India is no longer renting computing power from foreign clouds. It is building its own.
₹1 Lakh Crore for Research — The Biggest Science Bet in Indian History
The Union Cabinet approved the Research, Development and Innovation (RDI) Scheme on July 1, 2025, committing a staggering ₹1 lakh crore over six years to pull private sector companies into R&D — a scale of science investment India has never attempted before.

The Anusandhan National Research Foundation (ANRF) has been established as the central apex body to provide strategic direction for research, innovation, and entrepreneurship across India, with the aim of transitioning India into a knowledge-driven economy and a global leader in innovation.
Industry Speaks: AI Is Now Core Business Infrastructure
The Lenovo CIO Playbook 2026 reveals that 99% of Indian enterprises plan to increase their AI investments over the next 12 months, with budgets growing at the fastest pace across Asia Pacific.

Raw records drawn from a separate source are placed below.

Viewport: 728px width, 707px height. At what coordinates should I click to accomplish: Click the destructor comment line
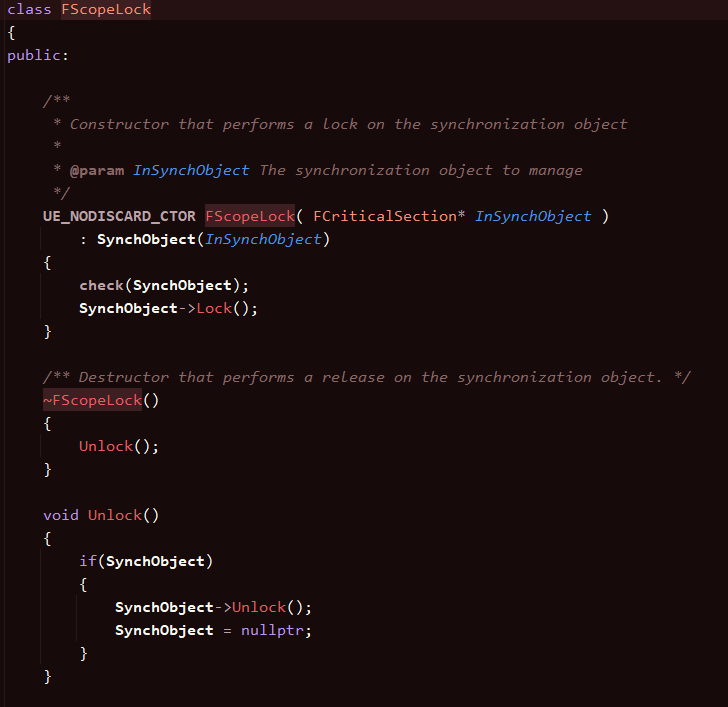click(x=367, y=377)
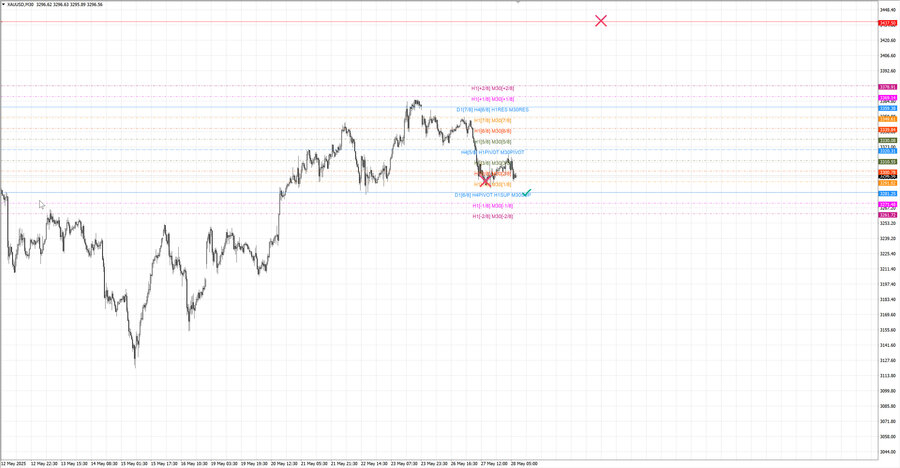Select the magenta 3261.72 price tag
The width and height of the screenshot is (900, 468).
(886, 215)
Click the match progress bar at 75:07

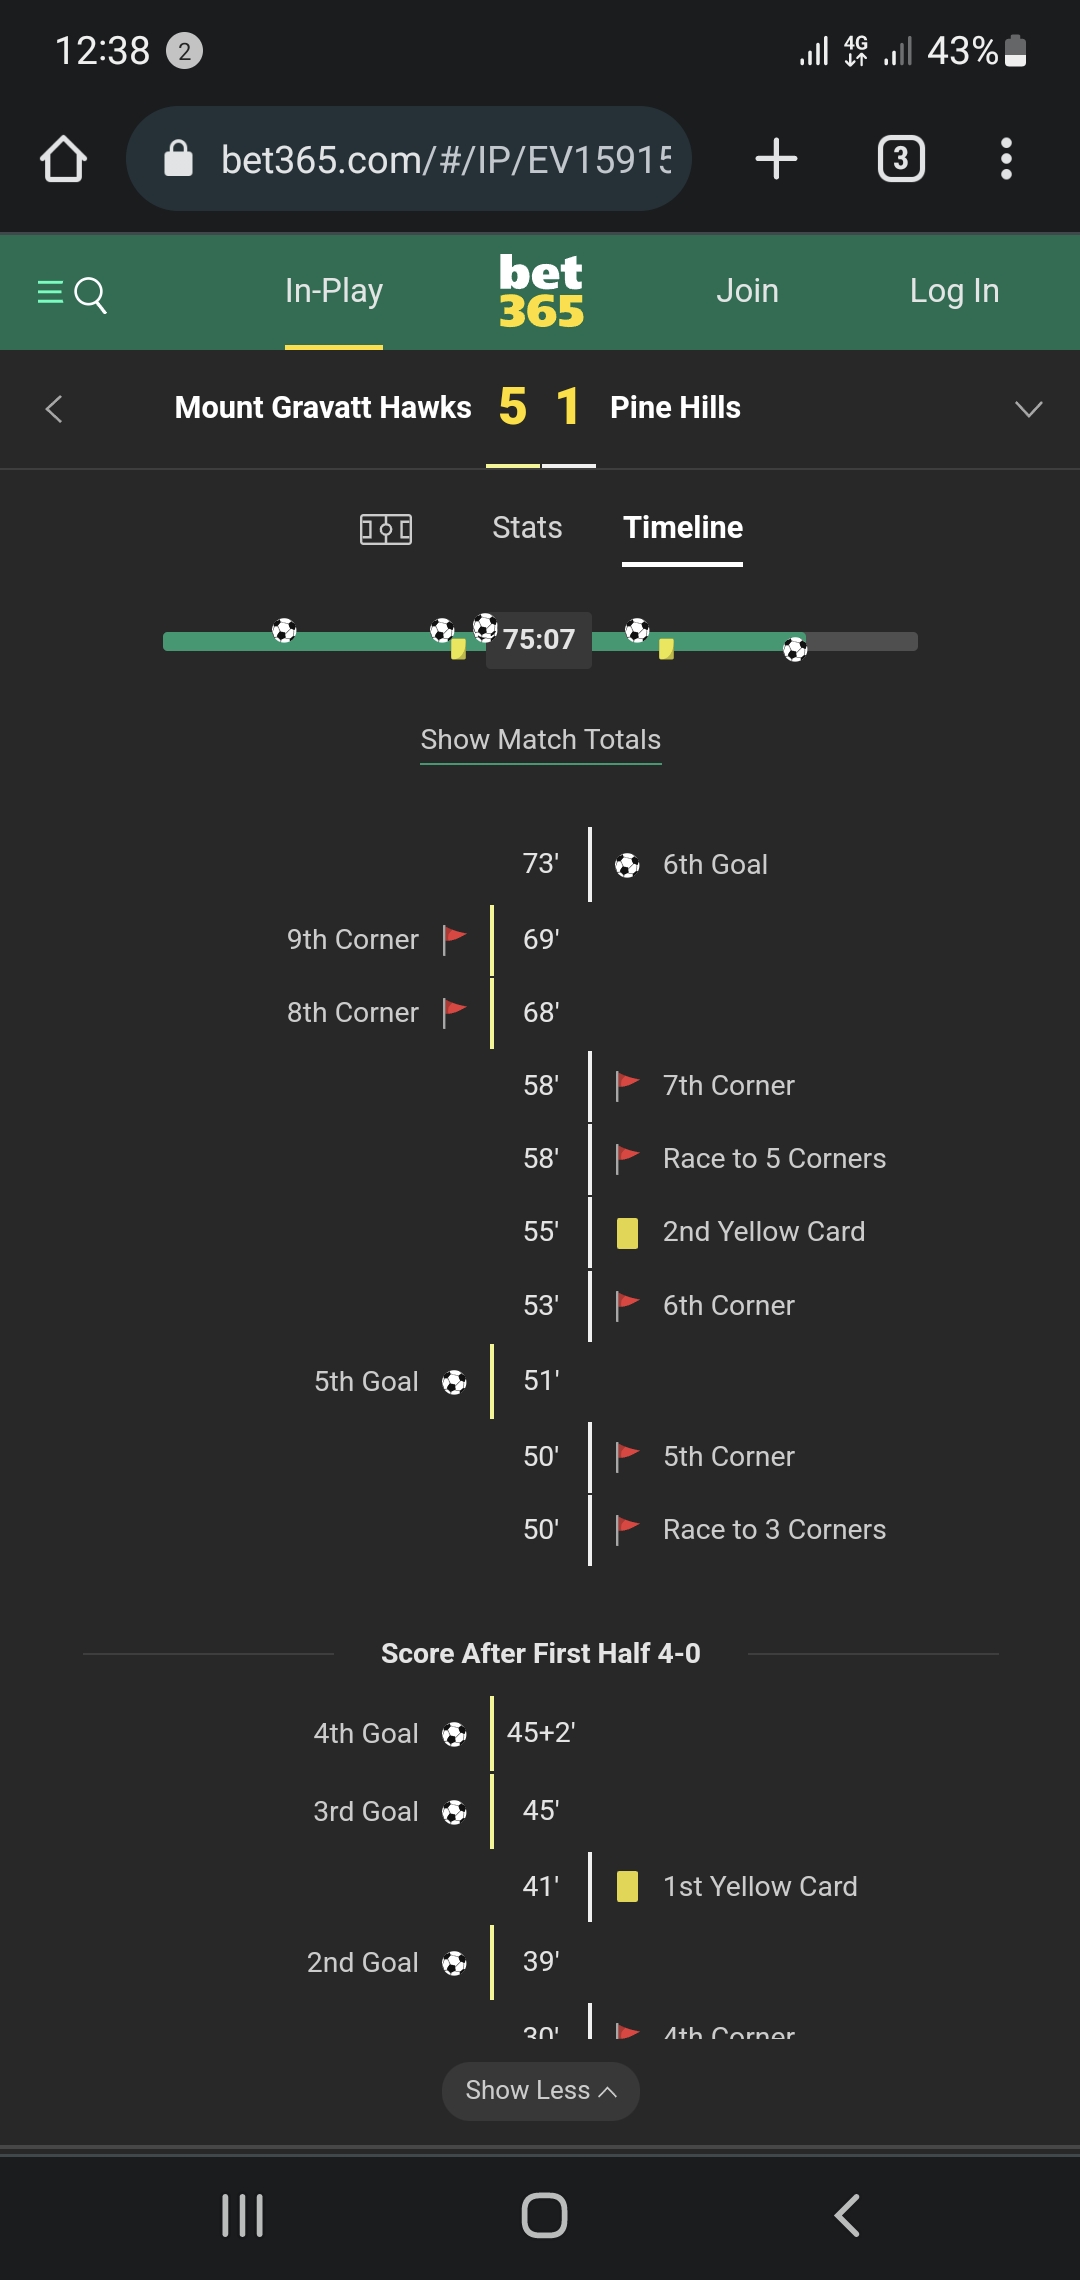(x=539, y=640)
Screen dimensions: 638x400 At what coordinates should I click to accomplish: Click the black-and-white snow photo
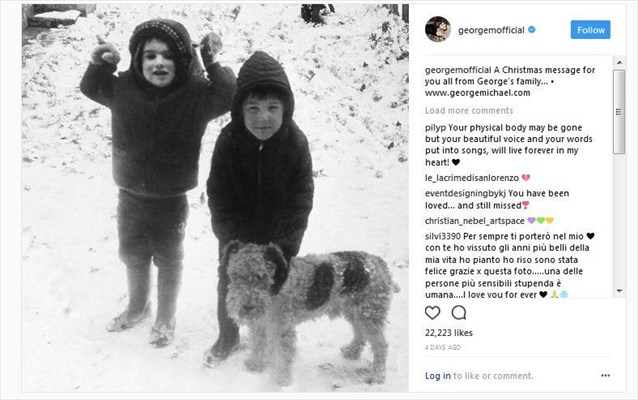pyautogui.click(x=215, y=198)
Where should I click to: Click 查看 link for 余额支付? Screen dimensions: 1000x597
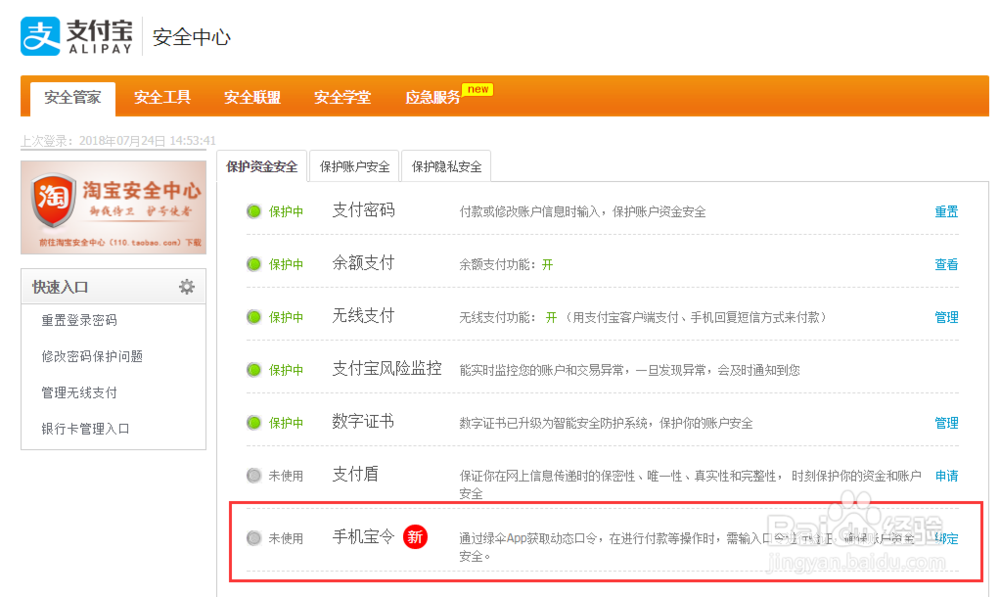[x=946, y=265]
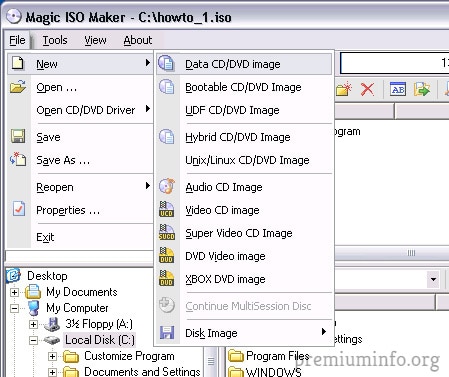The height and width of the screenshot is (377, 449).
Task: Collapse the My Computer tree node
Action: point(14,308)
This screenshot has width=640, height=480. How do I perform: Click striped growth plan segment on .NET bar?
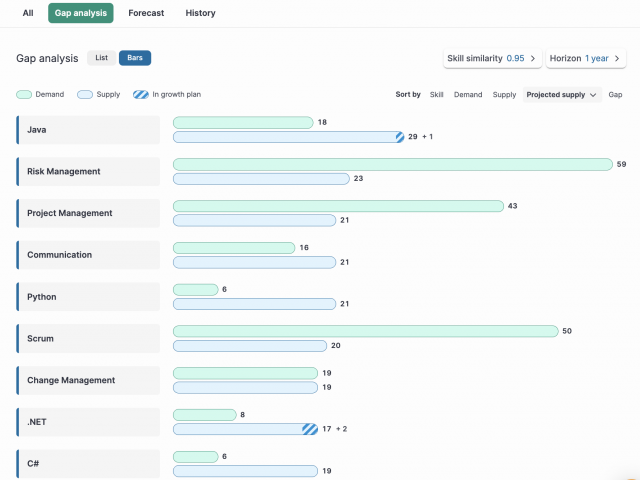click(310, 429)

AI is no longer being piloted — it is being industrialised. Enterprises across manufacturing, retail, and other sectors are moving from experimentation to full-scale production, with nearly three dollars expected in return for every dollar invested.

Anku Jain, Managing Director of MediaTek India, said India’s technology landscape is rapidly transitioning from a cost-efficient IT services base to a high-value global innovation hub, with IT spending expected to exceed USD 176 billion. Democratising affordable and energy-efficient technologies across urban and rural India will play a key role in driving inclusive growth.
The Ethics Question
Speed without responsibility is a recipe for disaster. India’s tech leaders are acutely aware of this.
C P Gurnani, co-founder and vice chairman of AIonOS, said: “The true measure of technology lies in its impact on humanity. Responsible innovation today is about building trust as much as it is about building technology.” He added that enterprises must prioritise secure, ethical, and inclusive digital transformation as digital ecosystems continue to expand.
Industry leaders believe the next phase of technological advancement must prioritise people alongside profits — ensuring innovations empower communities, bridge digital divides, strengthen trust, and contribute to equitable growth.
350 Indigenous Technologies on Display Today
The national exhibition scheduled for May 11, 2026, at the BRIC-National Institute of Immunology in New Delhi showcases over 350 deep technologies developed indigenously by leading national research institutions and laboratories under 14 Ministries and Departments of the Government of India.
From quantum communication to precision biotherapeutics, from AI-enabled agriculture to climate-resilient energy systems — India’s scientific community is putting its best work on display for the world to see.

India’s Innovation Milestones at a Glance
| Indicator | Achievement |
|---|---|
| Global Innovation Index | 38th (up from 81st in 2015) |
| Patents Granted (2025) | 1.5 lakh (up from thousands in 2014) |
| Startup Ecosystem Rank | 3rd globally |
| Scientific Publications | 3rd globally |
| Non-Fossil Energy Capacity | 250+ GW |
| Bioeconomy Size | $195 billion (from $10B a decade ago) |
| PARAM Rudra Computing | 47 Petaflops across 38 locations |
| RDI Investment Committed | ₹1 lakh crore over 6 years |
The Road to Viksit Bharat 2047
India is transitioning from being primarily a consumer of technology to becoming a global hub of innovation. As India advances towards 2047, Science, Technology and Innovation will continue to play an increasingly important role in catalysing economic growth, strategic autonomy, societal transformation, and a sustainable future.
Twenty-eight years ago, India proved it could build a nuclear bomb in secret. Today, it is building artificial intelligence in 22 languages — openly, ambitiously, and for 1.4 billion people. That is the story of National Technology Day 2026.
Jai Vigyan. Jai Anusandhan.

This article is published as part of Loktime’s National Technology Day 2026 special coverage. Data sourced from DST, Daily Pioneer, The Week, and ANI as of May 11, 2026.